In 2026, health system IT leaders are focused on scaling artificial intelligence, moving from pilots and proofs of concept to operationalizing AI, but these efforts face significant barriers.
A new study from Qventus found that 74% of health system leaders cite dependence on electronic health record (EHR) vendors as a barrier to implementing their AI strategy.
More than 60 chief information officers, chief AI officers, chief medical information officers and other senior IT leadership members from health systems across the country were surveyed for the April 9 report. Leaders from these organizations, including HonorHealth and Rochester Regional Health, were asked how they are implementing AI tools and addressing reliance on EHRs.
“We think the trade-off for waiting on Epic and/or Oracle is that you could potentially lose money,” Matthew Anderson, MD, HonorHealth’s CMIO, said in the report. “Late movers have disadvantages. It’s not a first mover advantage, but late movers have disadvantages.”
However, the report found that surveyed organizations are less willing to put their EHR systems on hold to develop AI solutions, with only 22% of respondents saying they would wait for EHR functionality, down from 52% in 2025.
When asked whether health systems would rather wait 18 months for AI capabilities in their EHRs or implement a solution from a third-party vendor in three months with a guaranteed return on investment, the survey found that 40% said they would move to a third-party solution now, 38% said it would depend, and only 22% would wait.
AI tools have become commonplace in healthcare organizations across the country. Eliciting Insights’ March study found that 75% of U.S. health systems are using at least one AI platform, up from 59% in 2025. Additionally, 50% of respondents said their systems use three or more AI applications.
As the use and spending of these tools increases, so does the pressure to adopt them, with 65% of respondents in the Qventus survey ranking the pressure to operationalize AI at 7 or above on a scale of 1 to 10.

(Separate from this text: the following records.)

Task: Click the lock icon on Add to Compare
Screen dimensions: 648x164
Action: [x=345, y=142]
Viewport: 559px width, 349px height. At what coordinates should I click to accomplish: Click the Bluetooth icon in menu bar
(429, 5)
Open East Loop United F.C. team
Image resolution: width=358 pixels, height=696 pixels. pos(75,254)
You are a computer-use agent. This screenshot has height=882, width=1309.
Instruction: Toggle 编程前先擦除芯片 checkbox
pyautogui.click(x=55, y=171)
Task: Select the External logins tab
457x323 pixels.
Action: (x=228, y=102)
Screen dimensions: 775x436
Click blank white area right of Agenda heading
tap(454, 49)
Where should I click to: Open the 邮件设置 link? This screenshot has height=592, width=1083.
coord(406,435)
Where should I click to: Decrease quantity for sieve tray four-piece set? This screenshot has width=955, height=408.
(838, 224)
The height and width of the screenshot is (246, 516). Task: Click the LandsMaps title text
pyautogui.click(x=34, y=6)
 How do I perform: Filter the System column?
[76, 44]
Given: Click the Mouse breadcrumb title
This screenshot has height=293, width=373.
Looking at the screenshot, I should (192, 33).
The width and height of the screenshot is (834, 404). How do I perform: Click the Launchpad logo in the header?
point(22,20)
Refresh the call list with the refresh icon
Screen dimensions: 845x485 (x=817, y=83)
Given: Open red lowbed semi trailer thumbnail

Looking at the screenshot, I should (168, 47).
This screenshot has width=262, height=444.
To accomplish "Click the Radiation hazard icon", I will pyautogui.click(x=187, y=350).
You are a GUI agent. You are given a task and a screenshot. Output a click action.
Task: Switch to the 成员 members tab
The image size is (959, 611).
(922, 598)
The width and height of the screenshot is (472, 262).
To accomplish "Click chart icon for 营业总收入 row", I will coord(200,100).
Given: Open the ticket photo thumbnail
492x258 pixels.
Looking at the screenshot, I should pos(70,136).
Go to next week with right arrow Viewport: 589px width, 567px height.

Measuring return on investment also remains a challenge for systems, with four out of five respondents reporting that measuring AI ROI is difficult. 39% report having no clear benchmarks for performance or ROI.
Additionally, 38% of respondents said they don’t expect it to take more than 13 months to see an ROI, while 74% said they need an ROI within a year to justify their AI investment.
Of the 60 CIOs, chief AI officers, CMIOs, and other senior leaders surveyed by Qventus, 42% reported actively deploying AI across multiple use cases, but only 4% achieved large-scale AI adoption with measurable outcomes. Nearly every quarter reports that pilot solutions are operational in limited regions.
“A wrong bet against technology can wipe out all your profits,” James Whitfill, M.D., chief transformation officer at HonorHealth, said in the report. “Not-for-profit health care makes grocery stores look like they’re profitable.”
Another barrier to the system is limited IT resources when managing multiple AI vendors, which 66% of respondents cited as an issue. 25% of respondents said they manage between 4 and 7 AI vendors. Nearly half of survey respondents report spending 11% to 25% of their IT bandwidth on vendor management, integration, and implementation alone, and 17% report spending as much as 26% to 50% of their organization’s IT bandwidth.
“Working with too many AI vendors increases system complexity and introduces additional unnecessary costs,” the report said. “This issue is not new. A few years ago, companies faced the proliferation of AI assistants, whose usage exploded across the enterprise and then had to be reined in.”
Despite the obstacles, 94% of respondents said delays in deploying AI would put their organization at a “competitive disadvantage” vis-à-vis other systems, and 68% of respondents said such delays would also increase clinician burnout and turnover.
“AI is certain to dramatically reshape healthcare systems in the coming years,” the report says. “But at what pace, at what price and at what scale are yet to be determined.”